You were totally right!
This tiny little book packs a big punch and I loved every minute I got to spend with it.
Amelia is heading to the tiny island town of Alice to sell the owner of Island Books titles off Knightley Press’s winter list. She’s confident that she can talk him into buying some titles because tricky customers are her specialty. But when she meets him, he is unforgivably rude and buys nothing.
Unbeknownst to Amelia, AJ Fikry is grieving over the fairly recent death of his wife. He lives above the book shop, drinking himself into oblivion nearly every night, subsisting on frozen meals and just not caring about anything anymore. One morning when he’s gone out for a run to try and kickstart his health again he comes back to the store to see that someone has left him something: a little girl.
And so begins the story of AJ and his adopted daughter Maya. Maya is incredibly clever for her age (at the start of the book she’s just over 2) and thrives under the care of AJ who, knowing nothing about children, treats her like a small adult. I loved this about the book by the way.

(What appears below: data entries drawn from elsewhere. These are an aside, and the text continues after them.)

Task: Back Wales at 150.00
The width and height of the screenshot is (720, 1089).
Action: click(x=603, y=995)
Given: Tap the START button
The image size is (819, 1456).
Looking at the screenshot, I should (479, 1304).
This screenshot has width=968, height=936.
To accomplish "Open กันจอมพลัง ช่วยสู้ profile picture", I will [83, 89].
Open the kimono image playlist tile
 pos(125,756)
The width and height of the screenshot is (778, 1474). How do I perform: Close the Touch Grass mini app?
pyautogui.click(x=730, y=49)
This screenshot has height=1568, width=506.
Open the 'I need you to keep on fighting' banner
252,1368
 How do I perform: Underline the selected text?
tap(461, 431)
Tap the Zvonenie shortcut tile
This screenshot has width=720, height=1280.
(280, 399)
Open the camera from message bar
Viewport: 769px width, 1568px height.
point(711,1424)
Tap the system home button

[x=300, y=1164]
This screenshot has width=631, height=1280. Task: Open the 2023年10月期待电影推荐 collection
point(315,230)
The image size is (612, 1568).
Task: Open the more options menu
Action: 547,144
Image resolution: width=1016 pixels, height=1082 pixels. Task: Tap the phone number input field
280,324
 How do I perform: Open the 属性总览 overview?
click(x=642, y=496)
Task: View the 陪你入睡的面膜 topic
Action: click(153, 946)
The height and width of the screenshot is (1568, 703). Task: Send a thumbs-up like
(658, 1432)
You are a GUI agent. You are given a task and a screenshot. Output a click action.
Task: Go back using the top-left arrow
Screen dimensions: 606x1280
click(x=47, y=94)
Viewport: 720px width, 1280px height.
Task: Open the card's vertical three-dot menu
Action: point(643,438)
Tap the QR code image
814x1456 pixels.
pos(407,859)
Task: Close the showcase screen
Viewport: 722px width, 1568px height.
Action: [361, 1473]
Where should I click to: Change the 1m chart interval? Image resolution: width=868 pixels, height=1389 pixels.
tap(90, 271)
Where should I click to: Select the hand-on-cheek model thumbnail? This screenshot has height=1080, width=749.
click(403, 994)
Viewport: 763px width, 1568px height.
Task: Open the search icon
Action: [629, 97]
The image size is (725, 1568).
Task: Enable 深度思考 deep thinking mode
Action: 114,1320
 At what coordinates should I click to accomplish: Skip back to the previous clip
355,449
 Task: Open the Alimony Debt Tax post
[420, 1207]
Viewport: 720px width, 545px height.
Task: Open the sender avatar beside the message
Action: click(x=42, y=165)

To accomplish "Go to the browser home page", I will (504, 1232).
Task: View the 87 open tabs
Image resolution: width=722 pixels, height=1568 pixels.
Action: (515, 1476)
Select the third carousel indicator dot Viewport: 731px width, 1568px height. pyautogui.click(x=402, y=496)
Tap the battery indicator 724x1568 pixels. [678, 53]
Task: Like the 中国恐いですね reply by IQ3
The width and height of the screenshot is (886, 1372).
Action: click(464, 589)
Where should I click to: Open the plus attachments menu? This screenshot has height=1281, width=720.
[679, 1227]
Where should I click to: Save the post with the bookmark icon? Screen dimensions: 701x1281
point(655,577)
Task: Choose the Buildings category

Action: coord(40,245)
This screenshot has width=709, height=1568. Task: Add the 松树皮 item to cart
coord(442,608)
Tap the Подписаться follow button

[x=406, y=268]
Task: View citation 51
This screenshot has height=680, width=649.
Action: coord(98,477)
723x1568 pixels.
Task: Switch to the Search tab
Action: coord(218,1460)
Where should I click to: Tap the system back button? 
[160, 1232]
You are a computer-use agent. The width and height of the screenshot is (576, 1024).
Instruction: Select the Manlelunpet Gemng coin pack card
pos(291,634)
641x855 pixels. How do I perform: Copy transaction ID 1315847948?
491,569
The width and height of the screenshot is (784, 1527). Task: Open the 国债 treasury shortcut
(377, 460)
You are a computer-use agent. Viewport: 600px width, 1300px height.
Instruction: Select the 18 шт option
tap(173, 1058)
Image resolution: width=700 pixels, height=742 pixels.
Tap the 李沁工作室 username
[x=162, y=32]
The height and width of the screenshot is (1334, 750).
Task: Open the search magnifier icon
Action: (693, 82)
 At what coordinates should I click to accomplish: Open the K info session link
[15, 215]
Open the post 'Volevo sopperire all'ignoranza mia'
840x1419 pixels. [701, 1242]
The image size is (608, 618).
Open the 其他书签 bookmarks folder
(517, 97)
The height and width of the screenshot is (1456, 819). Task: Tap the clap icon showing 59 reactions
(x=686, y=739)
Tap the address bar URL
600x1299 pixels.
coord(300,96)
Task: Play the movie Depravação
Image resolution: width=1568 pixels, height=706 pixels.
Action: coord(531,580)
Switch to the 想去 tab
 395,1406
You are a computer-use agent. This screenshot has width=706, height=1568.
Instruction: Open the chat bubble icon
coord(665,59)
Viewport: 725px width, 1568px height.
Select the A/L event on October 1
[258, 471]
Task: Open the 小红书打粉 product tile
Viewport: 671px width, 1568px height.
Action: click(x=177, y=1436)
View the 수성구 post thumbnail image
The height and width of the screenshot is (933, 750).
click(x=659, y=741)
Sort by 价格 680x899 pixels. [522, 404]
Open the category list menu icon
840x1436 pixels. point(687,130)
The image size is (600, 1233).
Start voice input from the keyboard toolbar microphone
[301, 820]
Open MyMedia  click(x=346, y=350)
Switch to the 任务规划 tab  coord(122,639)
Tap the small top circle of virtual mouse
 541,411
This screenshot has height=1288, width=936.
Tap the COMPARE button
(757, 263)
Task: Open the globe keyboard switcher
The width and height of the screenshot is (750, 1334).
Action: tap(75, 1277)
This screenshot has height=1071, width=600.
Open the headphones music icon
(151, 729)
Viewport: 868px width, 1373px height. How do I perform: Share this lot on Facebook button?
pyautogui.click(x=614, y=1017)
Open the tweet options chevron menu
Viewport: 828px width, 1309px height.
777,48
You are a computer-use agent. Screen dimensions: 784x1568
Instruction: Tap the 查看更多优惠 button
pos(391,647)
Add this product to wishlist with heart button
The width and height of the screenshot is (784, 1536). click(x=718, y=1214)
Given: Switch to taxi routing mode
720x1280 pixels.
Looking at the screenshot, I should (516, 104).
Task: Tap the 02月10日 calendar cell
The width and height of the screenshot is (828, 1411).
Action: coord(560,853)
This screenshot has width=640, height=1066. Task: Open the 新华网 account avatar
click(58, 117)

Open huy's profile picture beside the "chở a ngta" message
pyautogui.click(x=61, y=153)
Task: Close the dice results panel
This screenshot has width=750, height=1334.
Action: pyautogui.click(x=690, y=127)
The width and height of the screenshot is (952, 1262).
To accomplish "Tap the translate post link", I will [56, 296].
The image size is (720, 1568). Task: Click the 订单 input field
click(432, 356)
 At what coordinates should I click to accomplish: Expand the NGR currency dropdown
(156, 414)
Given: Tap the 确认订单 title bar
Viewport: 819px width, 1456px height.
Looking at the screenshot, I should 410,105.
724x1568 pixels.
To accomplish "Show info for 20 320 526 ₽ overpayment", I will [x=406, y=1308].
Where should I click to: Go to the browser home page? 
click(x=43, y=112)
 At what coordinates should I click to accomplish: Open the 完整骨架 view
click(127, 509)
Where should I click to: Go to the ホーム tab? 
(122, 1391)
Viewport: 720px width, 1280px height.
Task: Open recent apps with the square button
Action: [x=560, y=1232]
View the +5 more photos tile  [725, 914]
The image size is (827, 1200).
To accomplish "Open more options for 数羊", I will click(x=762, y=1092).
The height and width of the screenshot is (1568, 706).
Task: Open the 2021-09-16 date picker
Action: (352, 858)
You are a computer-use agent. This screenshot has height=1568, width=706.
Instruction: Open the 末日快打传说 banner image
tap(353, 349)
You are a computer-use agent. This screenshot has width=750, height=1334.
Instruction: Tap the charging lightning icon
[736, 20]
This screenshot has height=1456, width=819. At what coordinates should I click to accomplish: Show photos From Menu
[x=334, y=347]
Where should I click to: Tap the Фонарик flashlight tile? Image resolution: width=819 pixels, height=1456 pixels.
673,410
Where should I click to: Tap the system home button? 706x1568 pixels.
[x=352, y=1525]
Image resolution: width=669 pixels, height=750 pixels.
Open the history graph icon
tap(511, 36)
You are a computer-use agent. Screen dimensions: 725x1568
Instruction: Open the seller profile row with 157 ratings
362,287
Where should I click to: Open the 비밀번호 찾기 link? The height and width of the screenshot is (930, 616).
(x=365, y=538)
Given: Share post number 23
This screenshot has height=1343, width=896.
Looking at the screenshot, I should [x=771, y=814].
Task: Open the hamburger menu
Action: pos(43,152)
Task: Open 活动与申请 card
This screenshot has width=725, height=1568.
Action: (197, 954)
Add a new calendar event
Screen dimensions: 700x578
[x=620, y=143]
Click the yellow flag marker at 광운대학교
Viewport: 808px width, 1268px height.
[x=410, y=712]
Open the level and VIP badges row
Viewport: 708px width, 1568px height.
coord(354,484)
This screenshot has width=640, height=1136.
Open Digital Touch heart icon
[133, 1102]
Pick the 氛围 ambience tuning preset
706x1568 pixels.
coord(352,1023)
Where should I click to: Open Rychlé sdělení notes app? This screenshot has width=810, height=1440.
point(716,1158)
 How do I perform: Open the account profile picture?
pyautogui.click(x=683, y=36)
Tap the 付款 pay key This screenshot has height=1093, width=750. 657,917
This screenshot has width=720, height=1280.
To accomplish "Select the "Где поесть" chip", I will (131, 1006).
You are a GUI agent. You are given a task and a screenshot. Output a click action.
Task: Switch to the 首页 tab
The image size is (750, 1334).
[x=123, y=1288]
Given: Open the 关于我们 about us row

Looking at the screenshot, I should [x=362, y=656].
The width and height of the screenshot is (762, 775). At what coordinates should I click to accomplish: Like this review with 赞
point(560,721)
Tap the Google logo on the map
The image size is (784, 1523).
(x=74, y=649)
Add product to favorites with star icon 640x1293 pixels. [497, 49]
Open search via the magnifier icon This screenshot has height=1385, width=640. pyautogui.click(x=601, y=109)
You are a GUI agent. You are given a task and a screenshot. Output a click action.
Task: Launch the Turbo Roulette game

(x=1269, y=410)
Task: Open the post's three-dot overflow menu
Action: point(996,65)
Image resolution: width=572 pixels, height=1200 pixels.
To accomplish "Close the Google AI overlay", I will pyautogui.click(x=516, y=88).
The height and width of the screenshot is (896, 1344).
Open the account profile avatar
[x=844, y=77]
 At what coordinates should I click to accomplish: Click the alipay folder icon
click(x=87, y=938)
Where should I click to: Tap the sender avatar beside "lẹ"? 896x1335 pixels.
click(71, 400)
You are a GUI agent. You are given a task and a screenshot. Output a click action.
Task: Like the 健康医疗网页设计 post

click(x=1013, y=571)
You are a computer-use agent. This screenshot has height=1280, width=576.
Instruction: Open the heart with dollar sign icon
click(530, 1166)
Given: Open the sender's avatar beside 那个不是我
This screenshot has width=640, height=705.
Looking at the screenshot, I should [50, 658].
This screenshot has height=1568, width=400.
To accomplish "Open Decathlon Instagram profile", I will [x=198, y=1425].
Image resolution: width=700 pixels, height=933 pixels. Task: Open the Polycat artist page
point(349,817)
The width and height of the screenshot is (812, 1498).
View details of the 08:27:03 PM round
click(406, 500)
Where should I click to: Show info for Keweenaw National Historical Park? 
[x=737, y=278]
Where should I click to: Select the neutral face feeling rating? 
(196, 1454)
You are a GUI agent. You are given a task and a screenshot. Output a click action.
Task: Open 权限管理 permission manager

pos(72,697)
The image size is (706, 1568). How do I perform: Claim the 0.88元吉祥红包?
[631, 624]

He used to hate stocking children’s books but when he gets tired of reading the same book to Maya, he decides to branch out and when he’s reading her a story about a pea that has to eat his vegetables in order to get dessert, he matter-of-factly explains to Maya that this is irony. A-dorable.
This is the kind of sad book that I love. One that’s completely honest about the ups and downs of life: AJ has to come to terms with the death of his wife, learn to put himself back out there; his sister-in-law has to realize for herself that her marriage may be over. When Maya is small the entire community comes by the bookstore to help him out, building a support network around them both that AJ didn’t know he wanted or needed.
Throughout the story are AJ’s notes to his daughter about the books that he’s loved, ones that he thinks she will love, that she should read and understand to help make her a better writer. It’s a love letter to books and reading, an affirmation that reading a good book and loving fiercely are among the best things in this world. Although the ending is sad, it’s also a beginning for the characters left standing, an ode to the resilience of human nature and the enduring power of the written word.
I loved this book and although I’m sad to return it to the library, I’m excited that this little book will have the chance to light up someone else’s world for a couple of days.